## Provided passage

BEGIN

Data-driven selection of Measurable Compound Lists significantly improves method development
26 August 2025
The study addresses a major issue in the analysis of chemical spaces, such as the exposome - the vast amount of chemical species (known and unknown) that humans are exposed to. In non-targeted analysis (NTA), efforts are made to detect as many unknown chemicals as possible, analysing all chemicals present rather than just searching for components from a pre-selected list. For this, liquid chromatography high-resolution mass spectrometry (LC–HRMS) is an established and widely used analytical technology. However, in method development, optimising the selectivity and sensitivity of LC–HRMS, chemists have to rely on a set of pre-selected chemical compounds referred to as ‘internal standards’. These should represent the chemical space being analysed, but in an NTA of large, heterogeneous chemical spaces, this poses a problem.
Not only is the set of internal standards in itself fairly limited, they also introduce a bias. For instance, it is common to optimise LC–HRMS exposome analysis based on a set of already regulated, known chemicals of environmental concern. This narrows the measurable coverage of the exposome to compounds that are structurally or physicochemically similar. Thus, the real sample chemical complexity is poorly represented, limiting the chemical space that is actually measured and thus hampering the discovery rate of unknown chemicals.

END

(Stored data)
BEGIN

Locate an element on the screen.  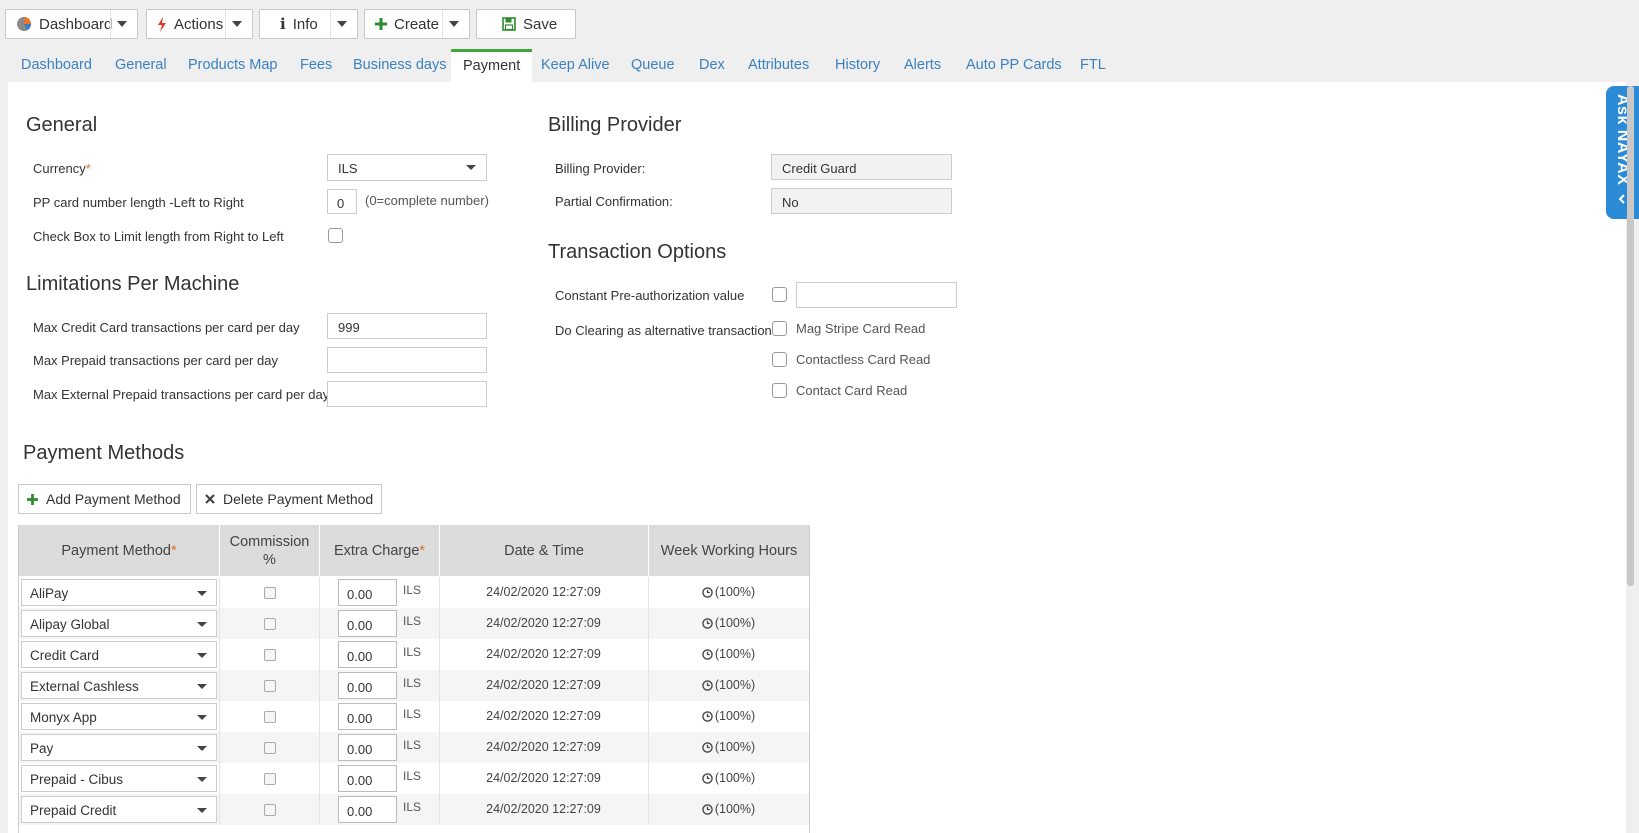
tab-general: General is located at coordinates (141, 65).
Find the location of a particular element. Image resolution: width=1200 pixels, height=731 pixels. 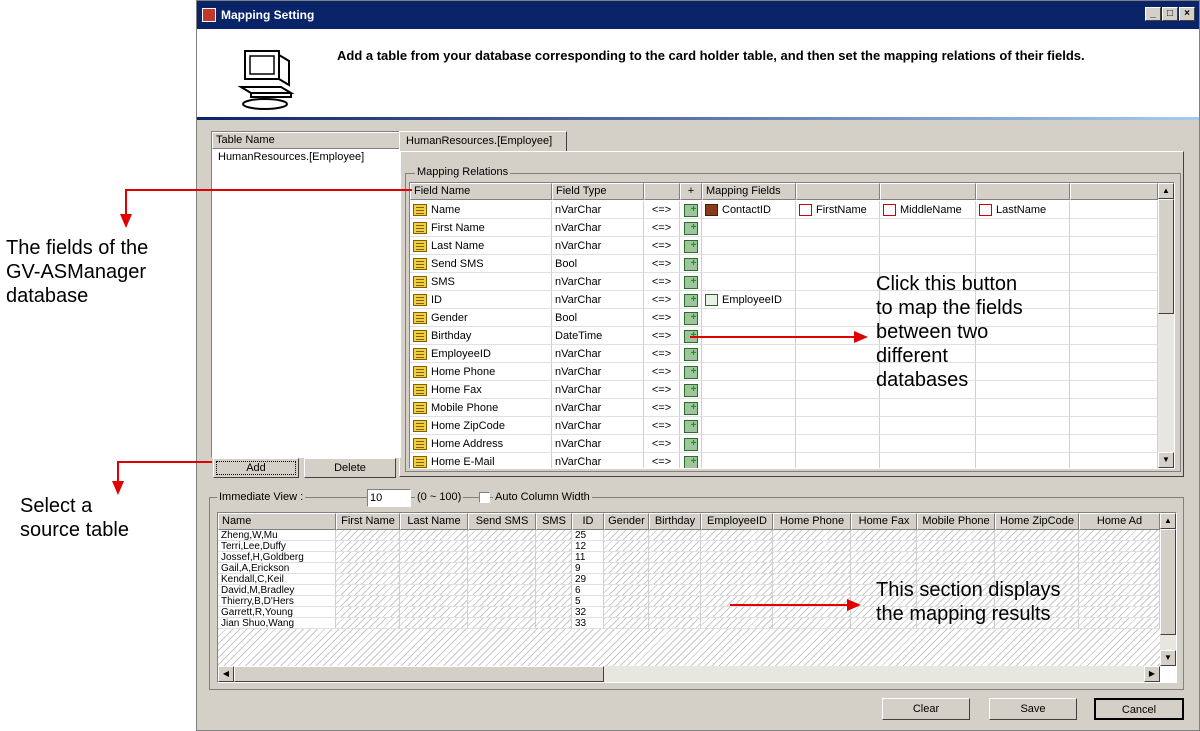

field-type-column-header: Field Type is located at coordinates (598, 192).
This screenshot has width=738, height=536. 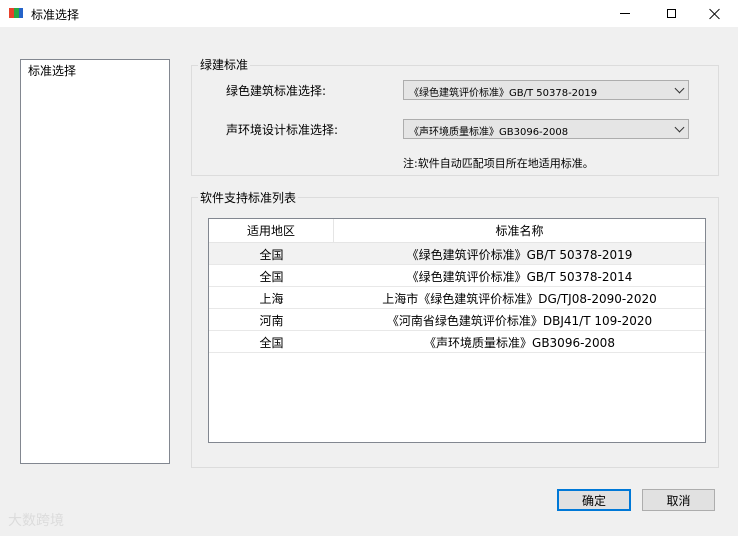 What do you see at coordinates (498, 164) in the screenshot?
I see `auto-match-note: 注:软件自动匹配项目所在地适用标准。` at bounding box center [498, 164].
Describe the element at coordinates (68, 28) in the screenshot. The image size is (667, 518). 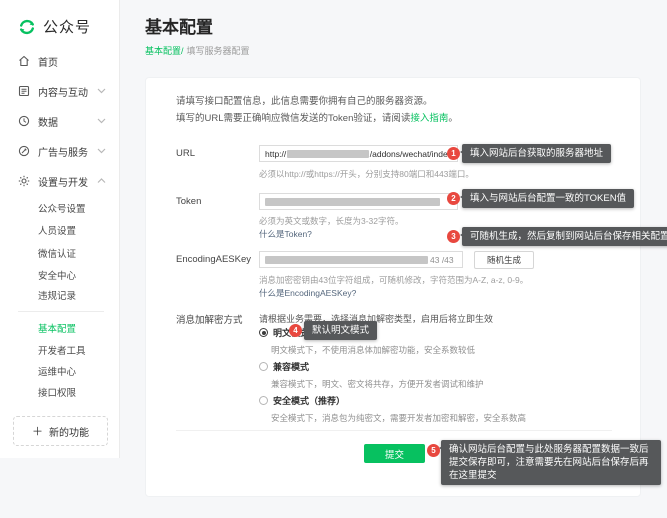
I see `brand-name: 公众号` at that location.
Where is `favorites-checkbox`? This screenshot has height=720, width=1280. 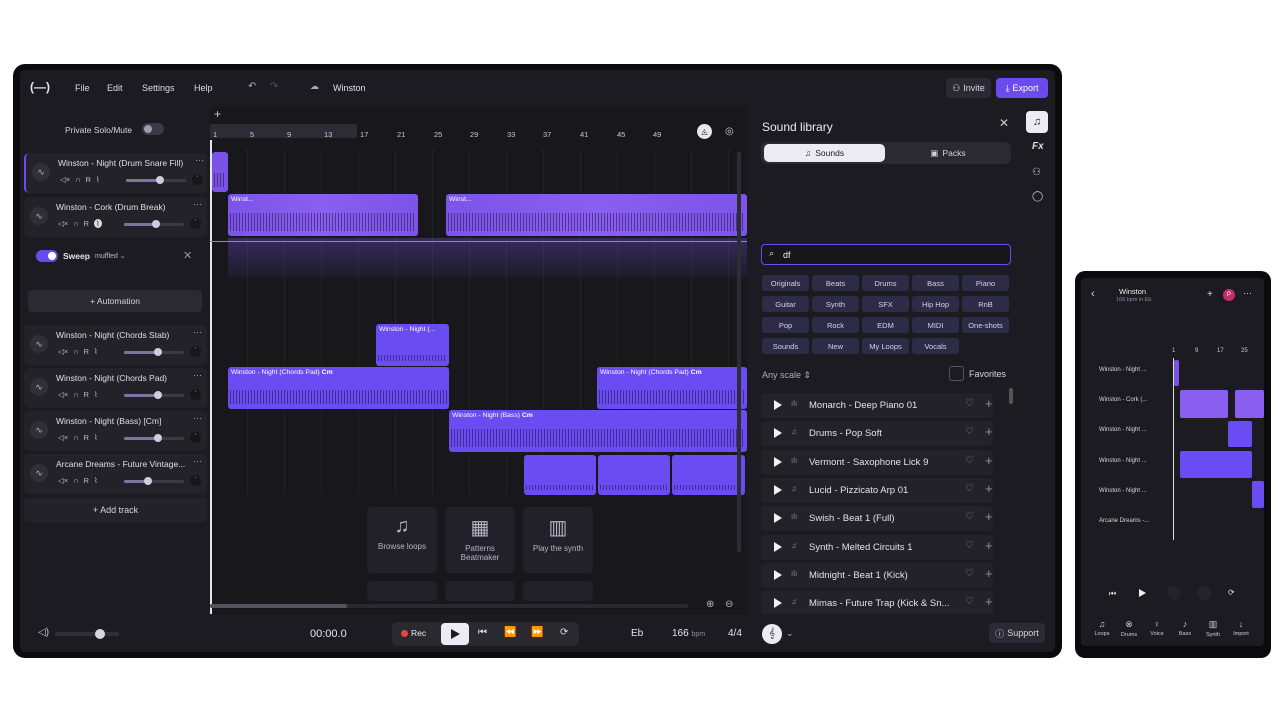 favorites-checkbox is located at coordinates (956, 374).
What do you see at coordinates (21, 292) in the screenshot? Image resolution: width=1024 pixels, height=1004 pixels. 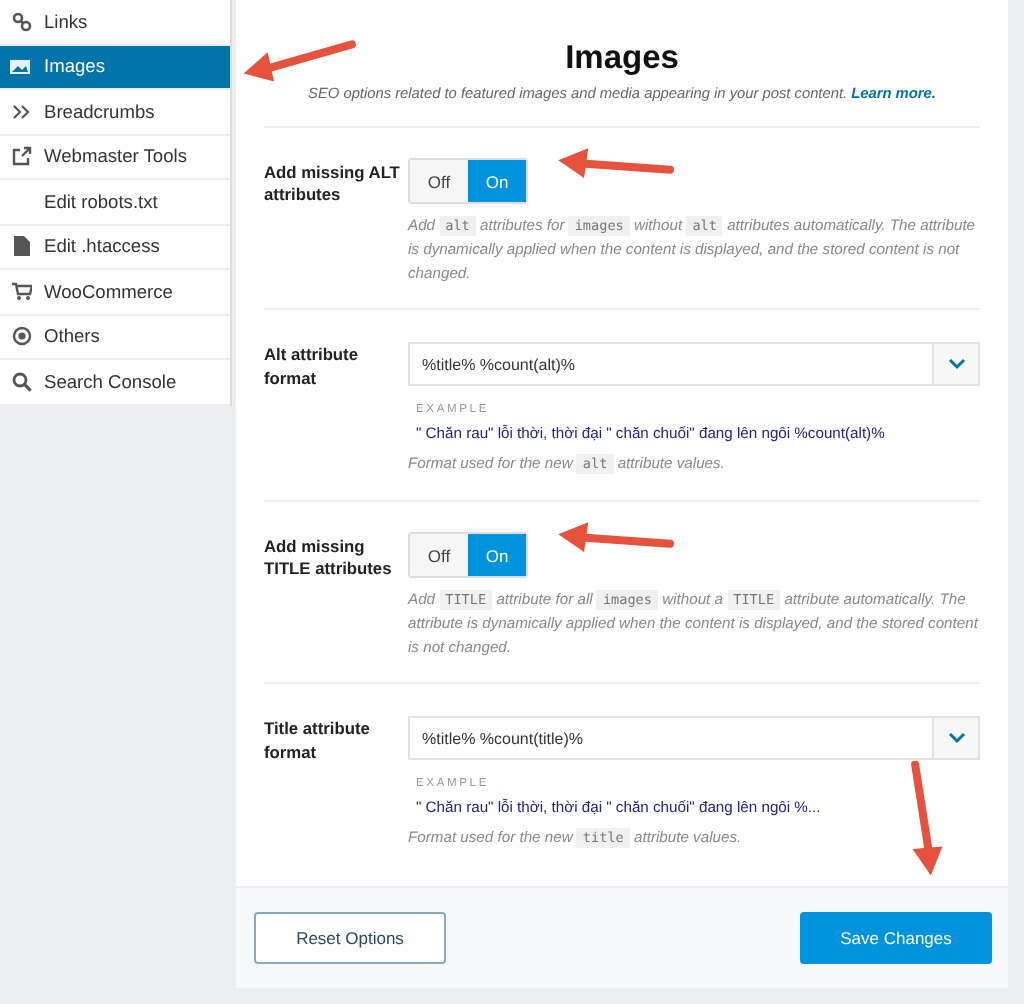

END

## Tasks and exercises
a) Return the records exactly, starting at the beginning of the records and ending at the line that contains "field-type-column-header: Field Type", with both of those ends included. Omit the pictures from your answer.
b) Supply the next part of the text on selecting measurable compound lists for LC–HRMS method development, beginning right after its final sentence.

## Results in order
a)
Locate an element on the screen.  
tab-general: General is located at coordinates (141, 65).
Find the location of a particular element. Image resolution: width=1200 pixels, height=731 pixels. 

field-type-column-header: Field Type is located at coordinates (598, 192).

b)
The approach now presented in Environmental Science & Technology Letters offers a viable extension to method development for non-targeted exposome analysis, significantly extending the coverage of the measurable chemical space. In their paper, the researchers describe a data-driven strategy enabling the unbiased selection of structures for LC-HRMS method development from a vast chemical subspace of interest, such as, for example, the CompTox database of the U.S. Environmental Protection Agency (containing over a million chemicals).
Using precomputed PubChem physicochemical properties and predicted mobility and ionisation efficiency from molecular fingerprints, the researchers compiled Measurable Compound Lists (MCLs) of over a hundred chemicals to be used as internal analytical standards. The paper demonstrate that this data-driven, heterogenous selection of structures indeed significantly advances method development of LC–HRMS for NTA analysis.
In the specific context of the exposome chemical subspace, as represented by the CompTox dataset, MCLs are effective tools for understanding and expanding the chemical coverage of NTA methods in identifying unknown or undetected chemicals of environmental concern. They lead to a greater chemical coverage and a broader predicted and experimental LC–HRMS applicability of MCLs compared to common European “watch list” contaminants. Furthermore, MCLs can assist users in assessing the boundaries of chemical space, thereby reducing the risk of false positive detections in environmental analysis.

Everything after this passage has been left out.